» WHAT THE TASK ASKS
Output the exact lines that start at the one containing "Image resolution: width=1345" and continue to the last line of the entries below; do not output pictures.

» Recorded data
===============

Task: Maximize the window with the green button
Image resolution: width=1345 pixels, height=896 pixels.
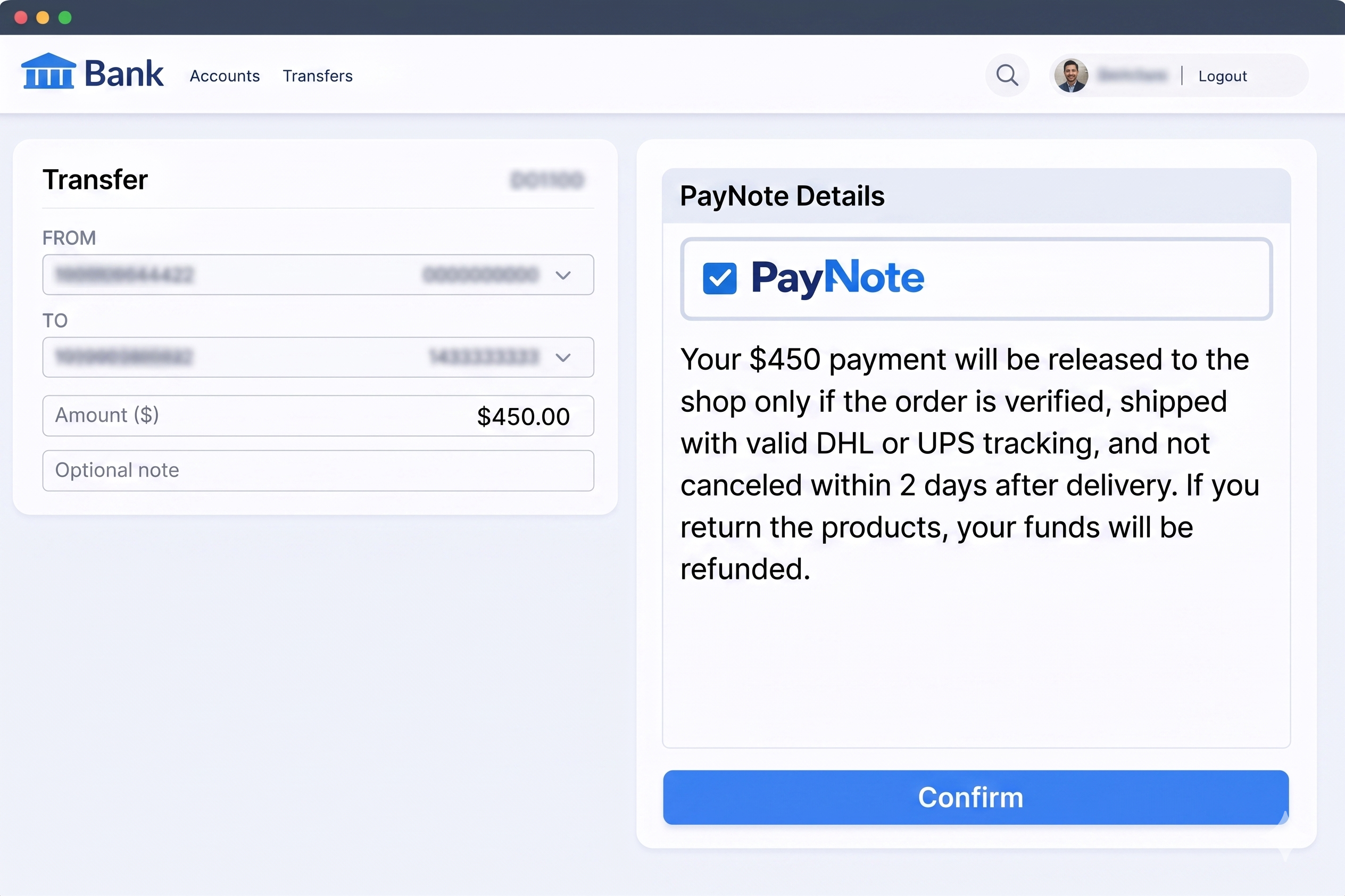Action: [65, 18]
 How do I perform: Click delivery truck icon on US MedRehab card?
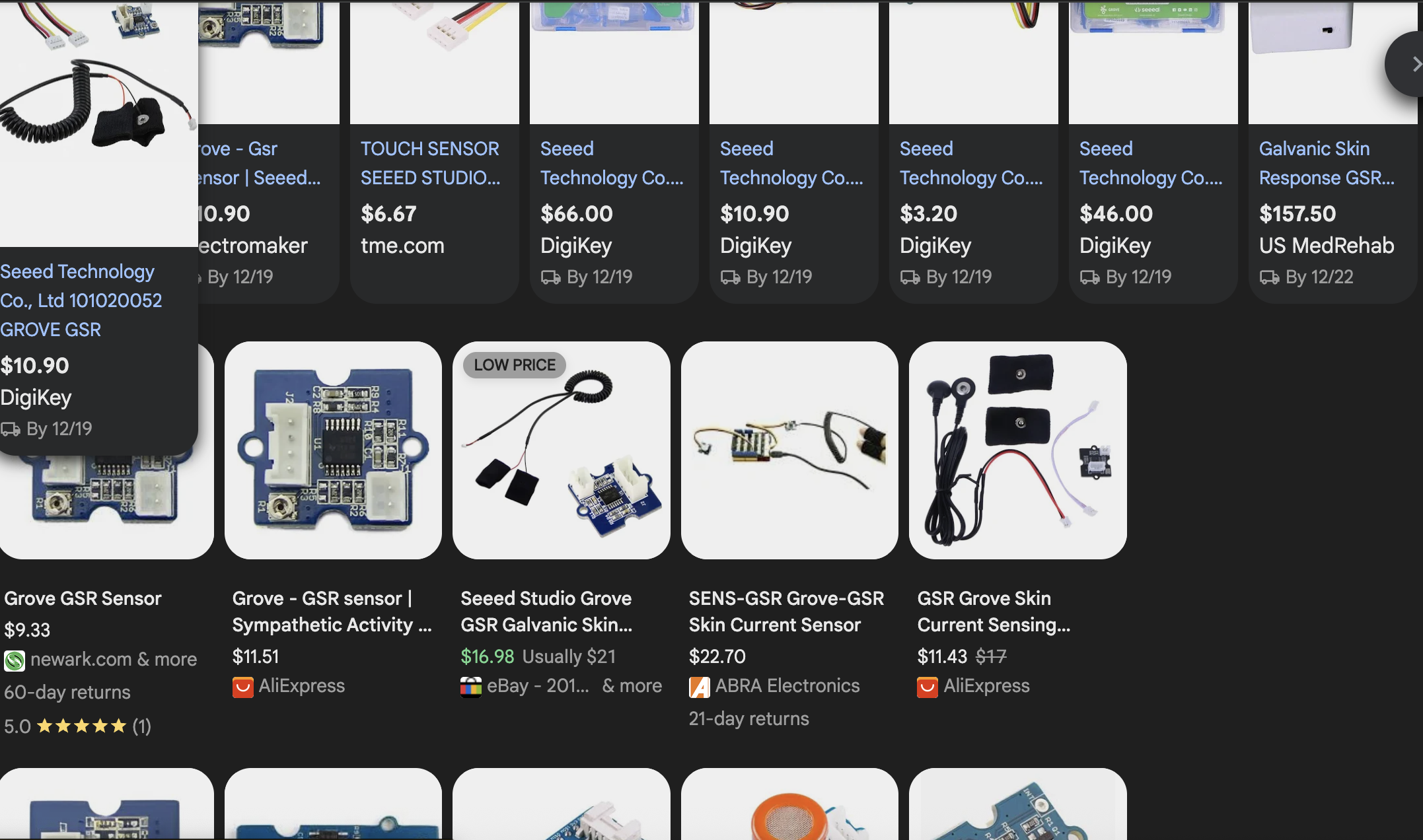click(1269, 277)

===============

» TASK RESULT
Image resolution: width=1345 pixels, height=896 pixels.
Action: [65, 18]
 How do I perform: Click delivery truck icon on US MedRehab card?
click(1269, 277)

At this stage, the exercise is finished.